Task to complete:
Where the line containing "Viewport: 1440px width, 1080px height." appears in the entries below, start there and print only that line and every line after it, exactly, through the end, excluding pictures.
-=-=-
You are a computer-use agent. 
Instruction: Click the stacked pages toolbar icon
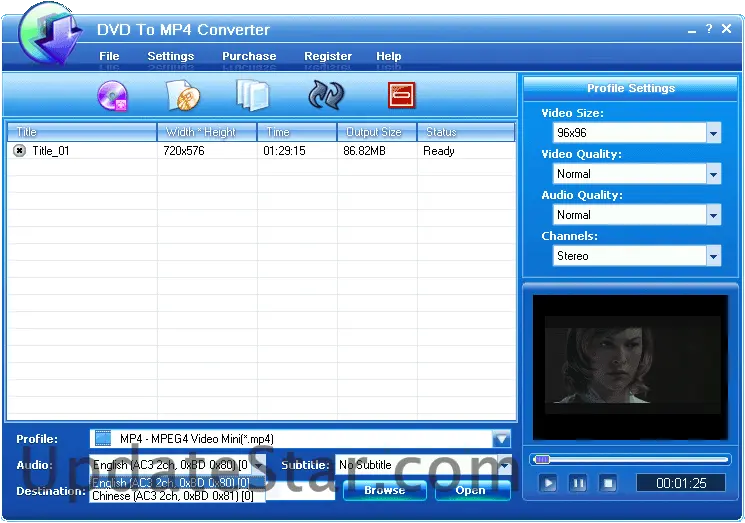pyautogui.click(x=252, y=95)
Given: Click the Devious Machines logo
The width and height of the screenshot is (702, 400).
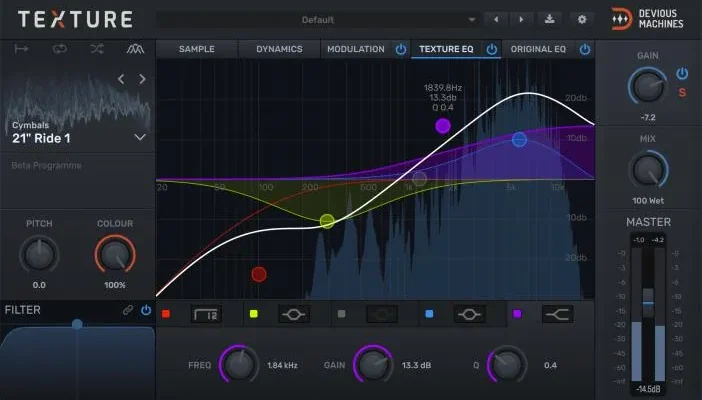Looking at the screenshot, I should tap(648, 19).
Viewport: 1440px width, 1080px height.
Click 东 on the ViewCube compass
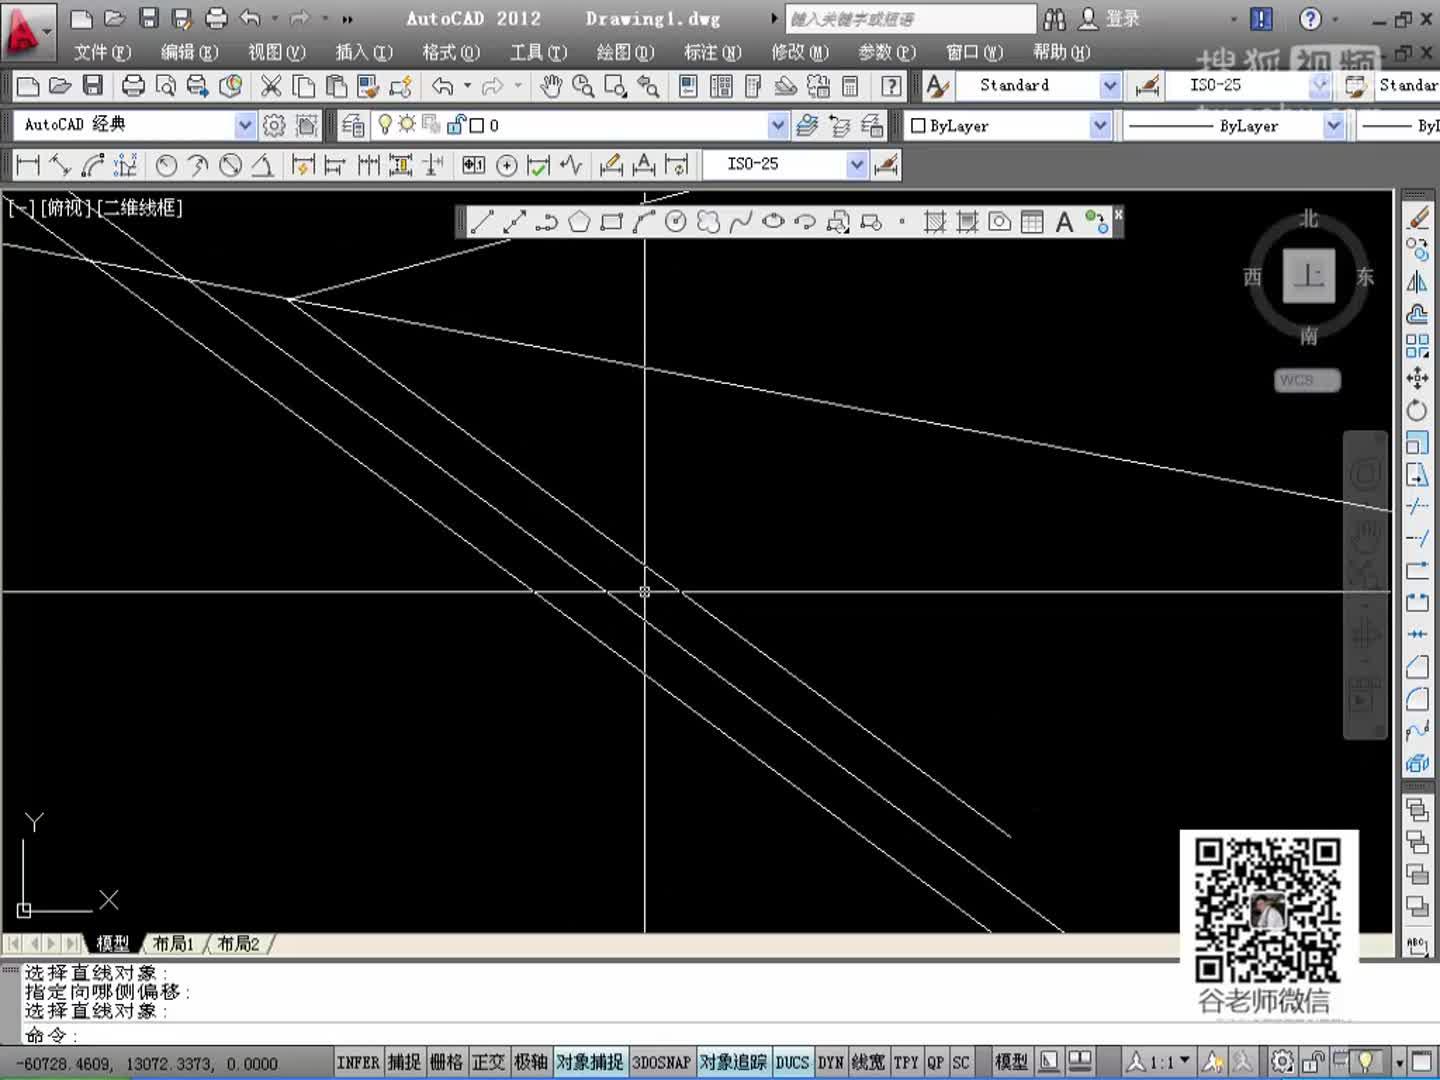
-=-=-
Problem solution:
Viewport: 1440px width, 1080px height.
Click 东 on the ViewCube compass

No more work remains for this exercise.